From the material below, pull out each line that contains the word "task".
━━ Information supplied ━━
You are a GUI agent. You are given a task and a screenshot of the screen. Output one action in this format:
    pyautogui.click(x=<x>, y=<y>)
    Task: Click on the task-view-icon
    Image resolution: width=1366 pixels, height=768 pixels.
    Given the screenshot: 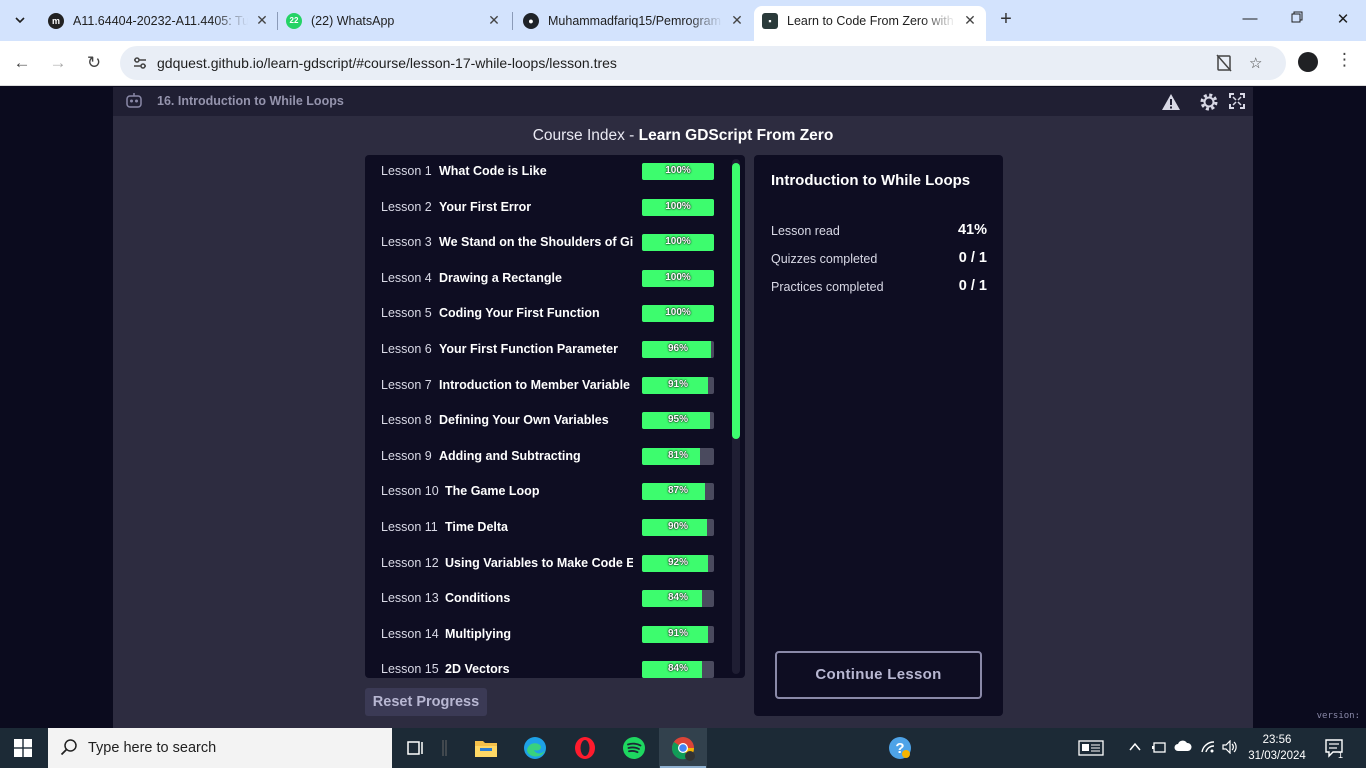 What is the action you would take?
    pyautogui.click(x=416, y=748)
━━━
§ Response to the exercise
You are a GUI agent. You are given a task and a screenshot of the screen. Output one action in this format:
    Task: Click on the task-view-icon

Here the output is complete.